(Beginning of Given data)

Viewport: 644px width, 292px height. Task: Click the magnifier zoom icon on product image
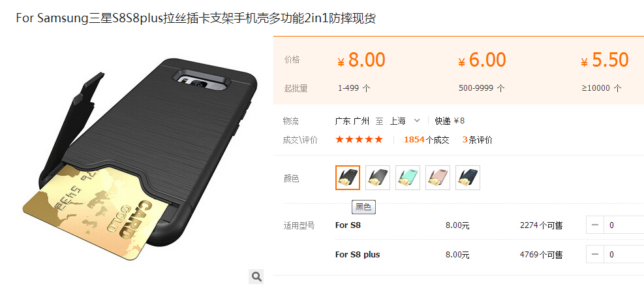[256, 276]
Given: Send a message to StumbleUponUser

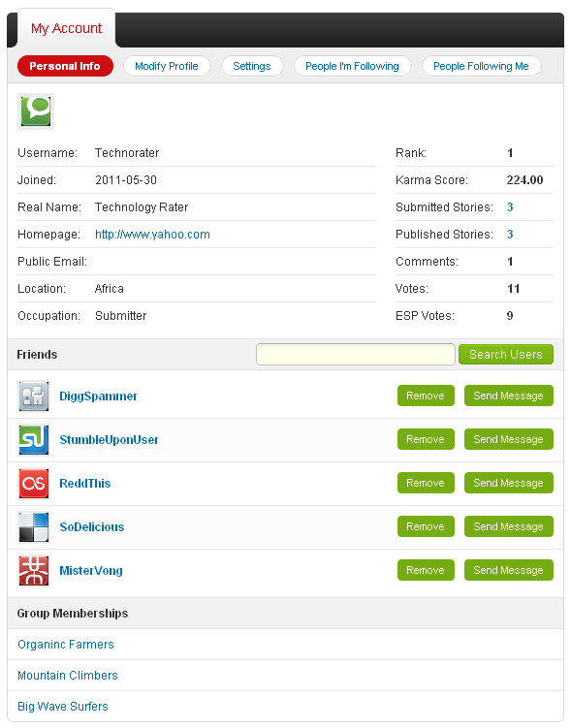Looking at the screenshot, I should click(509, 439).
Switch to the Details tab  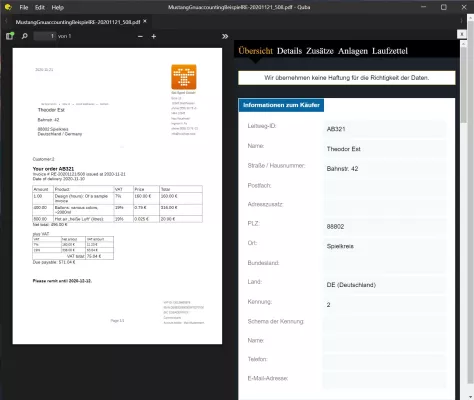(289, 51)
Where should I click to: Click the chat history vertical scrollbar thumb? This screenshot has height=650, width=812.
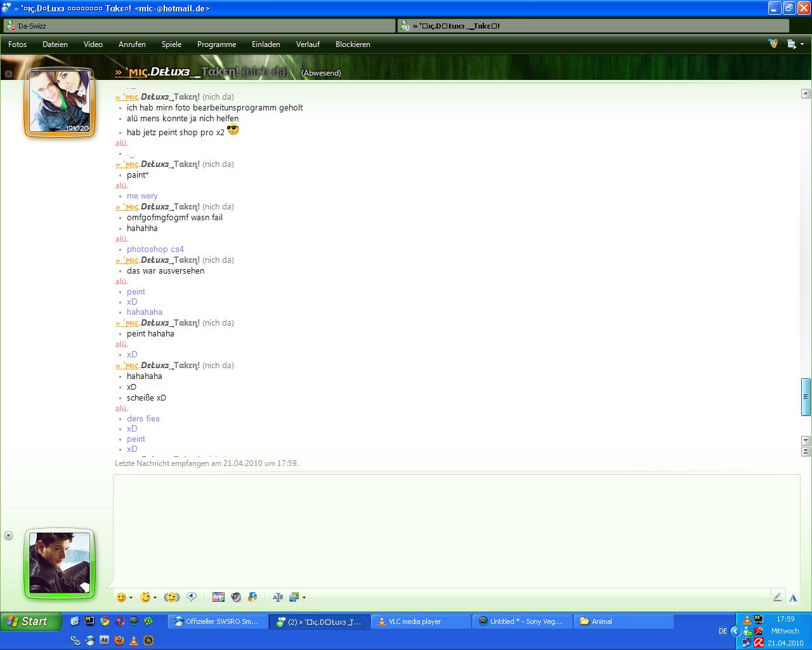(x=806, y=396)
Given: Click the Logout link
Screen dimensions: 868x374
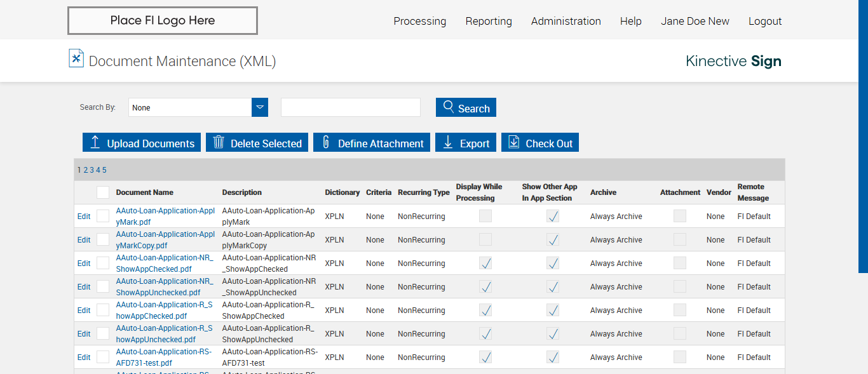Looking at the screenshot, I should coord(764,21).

(End of Given data)

_Exercise aim:_ Pictures stay out of this copy. Retype exactly the lines from the one with "Where should I" through the last line of the data, both ends included, and nothing more.

_Exercise result:_
Where should I click to: Click the chat history vertical scrollbar thumb? This screenshot has height=650, width=812.
(x=806, y=396)
Given: Click the Logout link
Screen dimensions: 868x374
Looking at the screenshot, I should coord(764,21).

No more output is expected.